The tasks =
1. From the Hand D discussion, return word for word the passage from "I'd say the" to "inadequate control sample.".
2. Please carry the Hand D discussion forward from the point where it stops.

Passage given =
Back to your lair,viper!

KQKnave

unread,
Aug 14, 2002, 3:22:24 PM8/14/02
to
In article <a3cc4070.02081...@posting.google.com>,

rpari...@yahoo.com (Roger Nyle Parisious) writes:

>
> The simple fact is that after a hundred and thirty years of trying
>you haven't yet produced even one credible expert to support your
>case.Take a break.

What case? Please prove that Hand D is not in the hand of Shakespeare.
If you can't, then stop spouting off about it. Many experts over the years
have produced convincing arguments that Hand D is Shakespeare's, many
of them in the 1989 book edited by Howard Hill. The issue of paleography
is just a straw man that you set up to knock down, pretending that it's the
main issue.

Pat Dooley

unread,
Aug 14, 2002, 5:51:55 PM8/14/02
to

"Tom Reedy" <reed...@earthlink.net> wrote in message
news:Hk%59.1501$wF2.1...@newsread1.prod.itd.earthlink.net...

I'd say the four points are slanted in favor of the proposition that
Hand D is Shakespeare's and ignore more likely options.

The four points Metz gives ignore the central paleographic
problem: the six inconsistent Shakespeare signatures are
an inadequate control sample.

Points 2 and 3 ignore more plausible options, given below.

> BTW, since Dooley insists that adequate "CPLE" exists for most -
wait
> a minute, I believe he claims *all* - the first-tier Elizabethan
> playwrights except for Shakespeare, surely he should be able to tell
> us which one's handwriting matches the ill May Day scene, the
highest
> quality writing in the entire play.

Chillington proposes Webster as a possible candidate for writing
the scene. His hand writing has not been identified from any
surviving manuscripts. Others have suggested than Hand D
is a scribe's, just as Hand C's is assumed to be the work of
a playhouse scribe. A few have suggested that Hand D and
Hand C are the same. Gerry Down's analysis (unpublished)
shows that the various errors in Hand D are the sorts of
errors a copyist makes as they switch their attention from
original to copy and back again.

All these alternatives preclude Shakespeare.

--
Pat Dooley
Webmaster of www.shakespeare-authorship.com


KQKnave

unread,
Aug 14, 2002, 6:59:33 PM8/14/02
to
In article <blA69.1277$3s4...@news.webusenet.com>, "Pat Dooley"
<patd...@nospam.allowed.nls.net> writes:

>Chillington proposes Webster as a possible candidate for writing
>the scene.

Here we go again. Chillington's 1980 proposal was soundly defeated
by Charles Forker. I refer you to the book *Shakespeare and
Sir Thomas More*, edited by Howard Hill. An essay in the book
by Charles R. Forker compares the Hand D segment with
Shakespeare's and Webster's practice. There is a long table of
results in the article, but I'll try to quickly summarize them here.
The book was published in 1989, Cambridge University Press.

Forker begins:

"Chillington's case, although impressive, is less watertight than
it might at first appear. Neither the seventeenth century date
nor the link with Henslowe can be demonstrated on the basis
of external evidence, however plausible these assumptions may
seem in the light of internal pointers. I must confess that
as a longtime student of Webster's style and canon I resisted
the attribution to the Jacobean tragedian from the beginning
-but intuitively and on wholly subjective grounds, for the
style seemed to me eminently Shakespearean. It was not until
I began studying Hand D closely, using Spevack's indispensable
Complete Concordance to Shakespeare, and the equally valuable
concordance to Webster by Corballis and Harding, that I was
able to collect evidence that seems to me to justify my initial
skepticism."

Dataset excerpts =
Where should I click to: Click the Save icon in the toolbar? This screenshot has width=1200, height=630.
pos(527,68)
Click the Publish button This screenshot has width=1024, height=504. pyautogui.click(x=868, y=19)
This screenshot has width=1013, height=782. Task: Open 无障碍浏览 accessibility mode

--

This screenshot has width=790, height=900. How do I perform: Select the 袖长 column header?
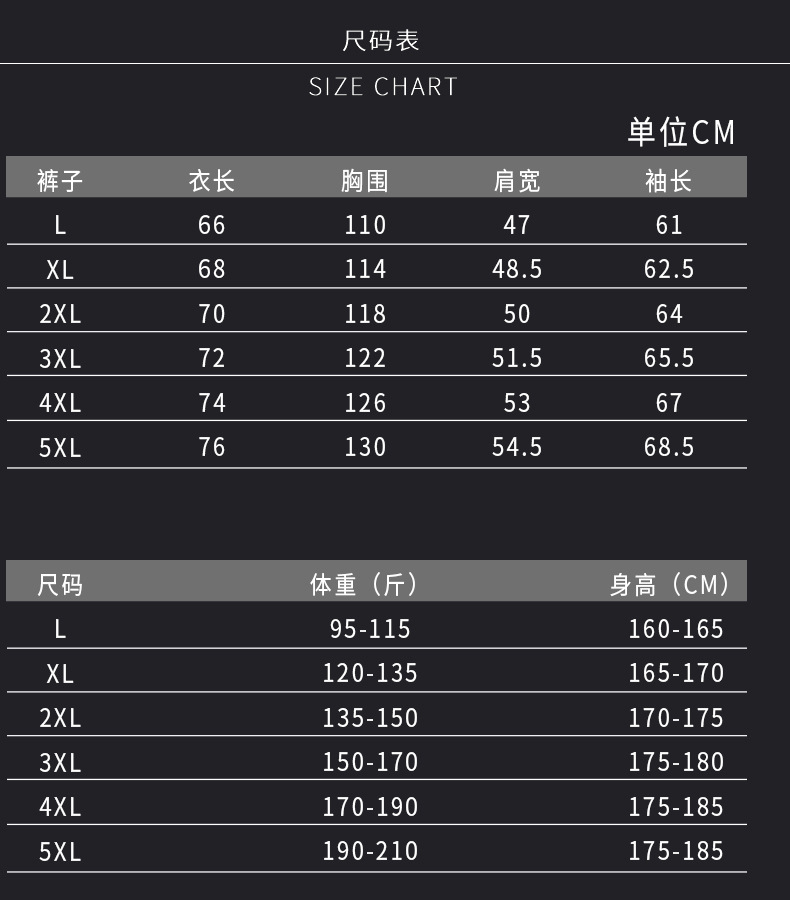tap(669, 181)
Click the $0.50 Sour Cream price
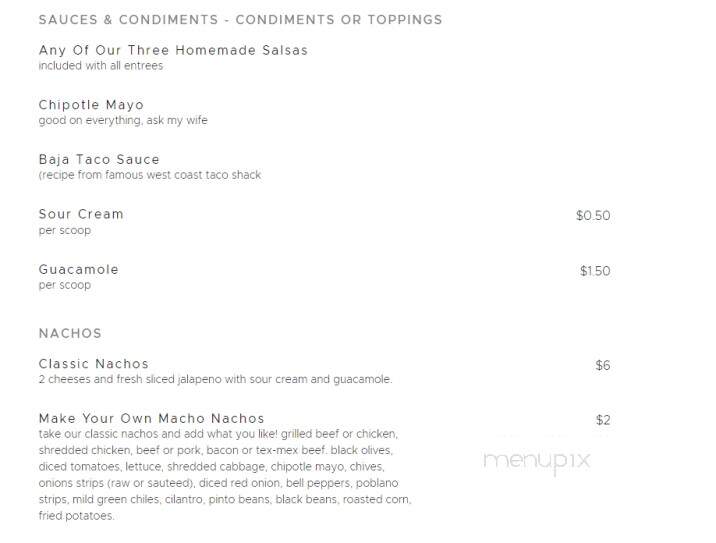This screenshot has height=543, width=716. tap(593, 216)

Task answers =
1.
I'd say the four points are slanted in favor of the proposition that
Hand D is Shakespeare's and ignore more likely options.

The four points Metz gives ignore the central paleographic
problem: the six inconsistent Shakespeare signatures are
an inadequate control sample.

2.
Here is part of his table which compares Shakespeare and Webster:

STM Sh. Webster
'come to that
pass' 3 similar never uses 'pass'
forms (e.g., in this sense
'brought to that pass')

'upon th' hip' 3 times never

'accept of' 3 times never

'how say you?' 14 times never; W prefers
'say you' or 'what say you'.
'Friends, Masters,
Countrymen 5 similar uses Webster associates
'friend' and 'countrymen' only
once.

'Peace, ho,
peace.' 5 in JC, once in Webster never uses
4 other plays, 'ho peace and ho together
peace.' once

'Are you men Sh. uses 'or what are Rarely used and never
of wisdom or you' as a rhetorical preceded by 'or'
what are you?' question 5 times

'A keeps a Sh. uses the contra- 3 times, 1 more
plentiful shriev- ction 'a 178 times possibly.
altry and a'
made...'

'cry upon' 5 times Never

'Cannot choose Once
but...' 24 times, 2 other
similar instances

'self-same Sh. habitually uses Never uses 'self' to
hand, self 'self' as an adjective to mean 'same'.
reasons, and (10 examples given)
self right'


Forker gives 35 total examples like this.

In his section on vocabulary, Forker says

"Excluding proper names, the two additions to the More manuscript
contain 545 different words. Of these, 485 (almost 89 percent of the
total) are common to both Shakespeare and Webster. Of the remainder,
50 words (slightly more than 9 percent of the word count) appear in
Shakespeare but not in Webster. Only one word (less than one-fifth
of one percent of the total) occurs in Webster but not in Shakespeare.
Nine words from the two More additions (approximately one and a half
percent) occur in neither Shakespeare nor Webster."

If you divide the 50 words by 7.5, which is the ratio of the size of
the two canons, you still get a 6.6 to 1 ratio.

Tom Reedy

unread,
Aug 15, 2002, 12:39:05 AM8/15/02
to
"Pat Dooley" <patd...@nospam.allowed.nls.net> wrote in message
news:blA69.1277$3s4...@news.webusenet.com...

Actually, my post was not about the evidence for the *More*
attribution. It was about the unscholarly loaded language Werstine
uses in his essay. So I assume you agree with me in my assessment?

> The four points Metz gives ignore the central paleographic
> problem: the six inconsistent Shakespeare signatures are
> an inadequate control sample.

Greg concedes that (and the points are Greg's, not Metz's). He doubts


that "the available data are extensive enough to make complete proof

possible."

>
> Points 2 and 3 ignore more plausible options, given below.
>
> > BTW, since Dooley insists that adequate "CPLE" exists for most -
> wait
> > a minute, I believe he claims *all* - the first-tier Elizabethan
> > playwrights except for Shakespeare, surely he should be able to
tell
> > us which one's handwriting matches the ill May Day scene, the
> highest
> > quality writing in the entire play.
>
> Chillington proposes Webster as a possible candidate for writing
> the scene. His hand writing has not been identified from any
> surviving manuscripts.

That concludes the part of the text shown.